Since the estimator $\hat{\Psi}$ is a function of the empirical
distribution $P_n$, the estimator itself is a random variable with a sampling
distribution. So, if we repeat the experiment of drawing $n$ observations we
would every time end up with a different realization of our estimate and our
estimator has a sampling distribution. The sampling distribution of an estimator
can be theoretically validated to be approximately normally distributed by a
Central Limit Theorem (CLT).

A class of __Central Limit Theorems__ (CLTs) are statements regarding the
convergence of the __sampling distribution of an estimator__ to a normal
distribution. In general, we will construct estimators whose limit sampling
distributions may be shown to be approximately normal distributed as sample size
increases. For large enough $n$ we have,
\begin{equation*}
  \hat{\Psi}(P_n) \sim N \left(\Psi(P_0), \frac{\sigma^2}{n}\right),
\end{equation*}
permitting statistical inference. Now, we can proceed to quantify the
uncertainty of our chosen estimator by construction of hypothesis tests and
confidence intervals. For example, we may construct a confidence interval at
level $(1 - \alpha)$ for our estimand, $\Psi(P_0)$:
\begin{equation*}
  \hat{\Psi}(P_n) \pm z_{1 - \frac{\alpha}{2}}
    \left(\frac{\sigma}{\sqrt{n}}\right),
\end{equation*}
where $z_{1 - \frac{\alpha}{2}}$ is the $(1 - \frac{\alpha}{2})^\text{th}$
quantile of the standard normal distribution. Often, we will be interested in
constructing 95% confidence intervals, corresponding to mass $\alpha = 0.05$ in
either tail of the limit distribution; thus, we will typically take
$z_{1 - \frac{\alpha}{2}} \approx 1.96$.

_Note:_ we will typically have to estimate the standard error,
$\frac{\sigma}{\sqrt{n}}$.

A 95\% confidence interval means that if we were to take 100 different samples
of size $n$ and compute a 95% confidence interval for each sample then
approximately 95 of the 100 confidence intervals would contain the estimand,
$\Psi(P_0)$. More practically, this means that there is a 95% probability
(or 95% confidence) that the confidence interval procedure will contain the
true estimand. However, any single estimated confidence interval either will
contain the true estimand or will not.

## Summary of the Roadmap

Data, $O$, is viewed as a random variable that has a probability distribution.
We often have $n$ units of independent identically distributed units with
probability distribution $P_0$ ($O_1, \ldots, O_n \sim P_0$). We have
statistical knowledge about the experiment that generated this data. In other
words, we make a statement that the true data distribution $P_0$ falls in a
certain set called a statistical model, $\mathcal{M}$. Often these sets are very
large because statistical knowledge is very limited so these statistical models
are often infinite dimensional models. Our statistical query is, "What are we
trying to learn from the data?" denoted by the statistical target parameter,
$\Psi$, which maps the $P_0$ into the estimand, $\Psi(P_0)$. At this point the
statistical estimation problem is formally defined and now we will need
statistical theory to guide us in the construction of estimators. There's a lot
of statistical theory we will review in this course that, in particular, relies
on the Central Limit Theorem, allowing us to come up with estimators that are
approximately normally distributed and also allowing us to come with statistical
inference (i.e., confidence intervals and hypothesis tests).

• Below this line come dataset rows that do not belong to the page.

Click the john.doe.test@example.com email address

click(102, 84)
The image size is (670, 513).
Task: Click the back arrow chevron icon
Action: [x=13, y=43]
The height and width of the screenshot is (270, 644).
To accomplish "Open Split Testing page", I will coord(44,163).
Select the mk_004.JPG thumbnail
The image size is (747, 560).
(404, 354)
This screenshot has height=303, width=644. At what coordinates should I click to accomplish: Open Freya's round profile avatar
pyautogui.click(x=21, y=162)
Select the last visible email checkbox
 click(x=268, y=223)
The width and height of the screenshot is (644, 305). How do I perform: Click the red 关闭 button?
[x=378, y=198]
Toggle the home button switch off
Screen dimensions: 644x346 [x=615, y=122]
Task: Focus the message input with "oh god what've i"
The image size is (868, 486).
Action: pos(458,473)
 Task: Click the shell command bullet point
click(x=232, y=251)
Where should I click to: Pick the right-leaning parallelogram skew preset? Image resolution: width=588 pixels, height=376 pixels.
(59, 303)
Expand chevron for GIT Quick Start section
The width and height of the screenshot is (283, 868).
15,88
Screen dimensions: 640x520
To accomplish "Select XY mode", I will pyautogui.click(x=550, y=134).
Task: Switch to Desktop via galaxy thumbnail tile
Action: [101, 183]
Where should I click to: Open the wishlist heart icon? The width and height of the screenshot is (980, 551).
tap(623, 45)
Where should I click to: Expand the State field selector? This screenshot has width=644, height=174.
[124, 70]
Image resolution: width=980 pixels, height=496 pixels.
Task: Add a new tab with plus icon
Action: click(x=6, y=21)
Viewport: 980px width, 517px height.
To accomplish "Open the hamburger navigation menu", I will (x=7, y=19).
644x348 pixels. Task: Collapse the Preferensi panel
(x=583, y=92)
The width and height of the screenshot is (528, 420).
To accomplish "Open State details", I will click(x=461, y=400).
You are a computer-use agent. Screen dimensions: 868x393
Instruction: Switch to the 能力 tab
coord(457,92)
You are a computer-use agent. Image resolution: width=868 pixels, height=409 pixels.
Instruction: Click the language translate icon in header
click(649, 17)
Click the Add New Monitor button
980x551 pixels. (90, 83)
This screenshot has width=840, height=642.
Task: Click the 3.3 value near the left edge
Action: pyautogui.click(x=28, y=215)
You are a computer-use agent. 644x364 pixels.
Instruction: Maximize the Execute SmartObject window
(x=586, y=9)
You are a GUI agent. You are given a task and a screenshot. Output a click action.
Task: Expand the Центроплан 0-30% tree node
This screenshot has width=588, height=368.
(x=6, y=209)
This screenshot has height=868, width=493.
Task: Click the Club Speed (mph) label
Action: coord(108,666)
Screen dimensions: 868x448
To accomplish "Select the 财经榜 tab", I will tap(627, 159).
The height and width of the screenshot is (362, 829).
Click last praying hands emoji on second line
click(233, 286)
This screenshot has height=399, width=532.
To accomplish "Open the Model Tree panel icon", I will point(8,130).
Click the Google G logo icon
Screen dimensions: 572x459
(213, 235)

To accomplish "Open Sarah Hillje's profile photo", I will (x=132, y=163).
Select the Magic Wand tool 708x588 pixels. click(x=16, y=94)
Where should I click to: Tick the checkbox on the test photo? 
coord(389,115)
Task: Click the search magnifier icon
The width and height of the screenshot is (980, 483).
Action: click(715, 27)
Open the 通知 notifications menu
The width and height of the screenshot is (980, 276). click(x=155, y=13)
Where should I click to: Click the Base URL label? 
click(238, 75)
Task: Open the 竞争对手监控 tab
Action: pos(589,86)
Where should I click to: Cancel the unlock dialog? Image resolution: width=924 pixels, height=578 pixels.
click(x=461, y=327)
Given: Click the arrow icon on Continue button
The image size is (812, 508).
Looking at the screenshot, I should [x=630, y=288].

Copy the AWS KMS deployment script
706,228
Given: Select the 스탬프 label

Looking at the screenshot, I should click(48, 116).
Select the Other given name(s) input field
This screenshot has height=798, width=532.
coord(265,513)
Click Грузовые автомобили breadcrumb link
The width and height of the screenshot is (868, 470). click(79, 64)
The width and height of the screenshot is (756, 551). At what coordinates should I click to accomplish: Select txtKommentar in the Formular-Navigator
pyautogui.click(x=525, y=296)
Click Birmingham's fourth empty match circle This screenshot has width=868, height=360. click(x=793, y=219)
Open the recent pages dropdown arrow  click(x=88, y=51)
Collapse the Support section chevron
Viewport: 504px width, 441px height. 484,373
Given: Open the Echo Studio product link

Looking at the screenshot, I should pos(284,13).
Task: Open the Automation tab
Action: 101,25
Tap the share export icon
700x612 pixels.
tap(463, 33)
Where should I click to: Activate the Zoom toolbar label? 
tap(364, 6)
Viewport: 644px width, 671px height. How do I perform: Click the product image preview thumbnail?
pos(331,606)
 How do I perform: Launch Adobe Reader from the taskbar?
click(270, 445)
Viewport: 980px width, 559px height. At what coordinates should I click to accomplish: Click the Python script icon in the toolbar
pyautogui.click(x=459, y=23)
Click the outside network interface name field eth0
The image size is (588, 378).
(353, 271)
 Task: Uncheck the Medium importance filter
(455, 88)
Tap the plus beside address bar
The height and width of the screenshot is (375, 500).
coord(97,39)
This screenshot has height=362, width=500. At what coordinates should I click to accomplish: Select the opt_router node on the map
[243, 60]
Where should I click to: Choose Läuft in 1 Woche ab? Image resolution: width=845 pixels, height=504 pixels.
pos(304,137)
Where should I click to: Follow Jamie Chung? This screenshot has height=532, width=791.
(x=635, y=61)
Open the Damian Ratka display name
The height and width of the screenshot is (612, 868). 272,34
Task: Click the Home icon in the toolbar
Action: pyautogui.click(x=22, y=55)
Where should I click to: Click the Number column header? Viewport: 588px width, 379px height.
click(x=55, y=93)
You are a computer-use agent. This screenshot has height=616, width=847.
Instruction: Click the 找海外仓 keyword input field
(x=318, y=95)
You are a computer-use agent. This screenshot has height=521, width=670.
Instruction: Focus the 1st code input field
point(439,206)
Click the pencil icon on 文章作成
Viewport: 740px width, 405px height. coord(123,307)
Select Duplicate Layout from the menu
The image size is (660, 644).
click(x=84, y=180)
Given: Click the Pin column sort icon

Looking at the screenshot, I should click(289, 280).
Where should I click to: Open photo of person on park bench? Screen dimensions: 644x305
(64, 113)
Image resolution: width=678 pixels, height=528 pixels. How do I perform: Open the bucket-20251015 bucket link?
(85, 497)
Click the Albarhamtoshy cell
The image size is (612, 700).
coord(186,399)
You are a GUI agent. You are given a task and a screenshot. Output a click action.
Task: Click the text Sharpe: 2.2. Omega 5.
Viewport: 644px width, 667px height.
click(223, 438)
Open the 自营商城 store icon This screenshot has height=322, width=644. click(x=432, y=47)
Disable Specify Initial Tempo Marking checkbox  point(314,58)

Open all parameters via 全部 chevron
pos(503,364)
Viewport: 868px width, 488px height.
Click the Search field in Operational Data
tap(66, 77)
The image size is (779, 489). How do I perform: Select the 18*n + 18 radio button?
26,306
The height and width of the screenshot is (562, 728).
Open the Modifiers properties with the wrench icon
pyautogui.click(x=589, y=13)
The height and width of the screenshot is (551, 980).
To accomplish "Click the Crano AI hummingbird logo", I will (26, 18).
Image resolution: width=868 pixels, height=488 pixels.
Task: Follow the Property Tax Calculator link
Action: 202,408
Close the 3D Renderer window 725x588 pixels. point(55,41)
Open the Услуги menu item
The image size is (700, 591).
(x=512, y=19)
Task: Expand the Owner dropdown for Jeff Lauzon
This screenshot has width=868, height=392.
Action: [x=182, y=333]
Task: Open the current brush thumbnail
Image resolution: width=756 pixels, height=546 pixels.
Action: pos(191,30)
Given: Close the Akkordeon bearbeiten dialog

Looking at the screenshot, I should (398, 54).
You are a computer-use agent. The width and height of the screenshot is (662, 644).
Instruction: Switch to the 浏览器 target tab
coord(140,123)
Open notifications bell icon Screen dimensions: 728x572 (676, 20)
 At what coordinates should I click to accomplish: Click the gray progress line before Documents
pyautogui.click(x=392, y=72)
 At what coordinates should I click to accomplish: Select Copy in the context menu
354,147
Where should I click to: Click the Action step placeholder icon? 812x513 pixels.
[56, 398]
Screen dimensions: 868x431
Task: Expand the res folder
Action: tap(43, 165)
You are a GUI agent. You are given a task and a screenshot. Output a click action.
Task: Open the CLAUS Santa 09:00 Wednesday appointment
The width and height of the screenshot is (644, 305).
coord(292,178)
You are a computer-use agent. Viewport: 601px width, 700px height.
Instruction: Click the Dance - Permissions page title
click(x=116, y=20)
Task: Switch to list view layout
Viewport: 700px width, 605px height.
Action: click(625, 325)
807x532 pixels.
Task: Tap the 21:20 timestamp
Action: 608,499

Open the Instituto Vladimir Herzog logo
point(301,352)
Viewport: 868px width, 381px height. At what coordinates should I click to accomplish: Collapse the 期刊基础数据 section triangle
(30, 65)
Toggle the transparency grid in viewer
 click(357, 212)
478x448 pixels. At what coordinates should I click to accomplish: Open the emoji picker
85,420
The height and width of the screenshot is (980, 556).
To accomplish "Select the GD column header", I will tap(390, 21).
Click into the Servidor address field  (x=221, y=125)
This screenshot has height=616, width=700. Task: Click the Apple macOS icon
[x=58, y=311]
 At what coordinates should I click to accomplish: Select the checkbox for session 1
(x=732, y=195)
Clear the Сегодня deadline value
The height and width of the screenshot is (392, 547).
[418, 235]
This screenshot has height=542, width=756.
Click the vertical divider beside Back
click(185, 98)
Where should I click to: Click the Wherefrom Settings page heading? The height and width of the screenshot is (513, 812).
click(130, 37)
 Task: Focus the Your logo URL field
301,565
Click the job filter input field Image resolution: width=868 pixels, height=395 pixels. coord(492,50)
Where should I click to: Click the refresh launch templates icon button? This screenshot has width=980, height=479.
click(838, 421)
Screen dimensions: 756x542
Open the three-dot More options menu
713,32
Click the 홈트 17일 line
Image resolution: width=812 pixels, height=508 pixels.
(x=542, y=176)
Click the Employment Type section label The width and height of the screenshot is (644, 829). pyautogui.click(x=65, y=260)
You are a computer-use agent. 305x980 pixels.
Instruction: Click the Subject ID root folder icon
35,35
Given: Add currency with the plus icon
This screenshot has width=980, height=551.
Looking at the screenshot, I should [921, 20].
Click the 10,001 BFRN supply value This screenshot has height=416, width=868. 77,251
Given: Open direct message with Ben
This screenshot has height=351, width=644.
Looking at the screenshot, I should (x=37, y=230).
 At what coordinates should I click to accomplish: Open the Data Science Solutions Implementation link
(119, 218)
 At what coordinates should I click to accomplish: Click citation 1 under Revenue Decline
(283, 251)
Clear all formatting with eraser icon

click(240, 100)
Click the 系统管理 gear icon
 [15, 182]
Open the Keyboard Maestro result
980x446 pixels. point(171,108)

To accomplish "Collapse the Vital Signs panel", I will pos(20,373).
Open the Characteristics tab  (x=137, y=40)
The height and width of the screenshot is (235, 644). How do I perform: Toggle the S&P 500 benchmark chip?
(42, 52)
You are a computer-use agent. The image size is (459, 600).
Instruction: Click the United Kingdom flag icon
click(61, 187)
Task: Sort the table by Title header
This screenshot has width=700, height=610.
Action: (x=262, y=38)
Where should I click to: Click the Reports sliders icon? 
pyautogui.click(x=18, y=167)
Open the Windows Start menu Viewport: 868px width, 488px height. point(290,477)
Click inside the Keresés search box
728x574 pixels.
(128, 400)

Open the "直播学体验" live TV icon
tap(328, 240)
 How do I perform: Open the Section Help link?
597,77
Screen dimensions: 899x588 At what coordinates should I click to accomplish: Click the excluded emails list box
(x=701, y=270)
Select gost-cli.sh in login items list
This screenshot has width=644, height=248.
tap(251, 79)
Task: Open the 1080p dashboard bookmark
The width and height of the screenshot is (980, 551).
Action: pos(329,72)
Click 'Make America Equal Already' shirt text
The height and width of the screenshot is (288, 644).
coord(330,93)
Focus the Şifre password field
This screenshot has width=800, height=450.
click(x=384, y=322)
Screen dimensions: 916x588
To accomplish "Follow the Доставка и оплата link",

## Causal Target Parameters {#causal}

### The Causal Model

After formalizing the data and the statistical model, we can define a causal 
model to express causal parameters of interest. Directed acyclic graphs (DAGs) 
are one useful tool to express what we know about the causal relations among 
variables. Ignoring exogenous $U$ terms (explained below), we assume the 
following ordering of the variables in the observed data $O$.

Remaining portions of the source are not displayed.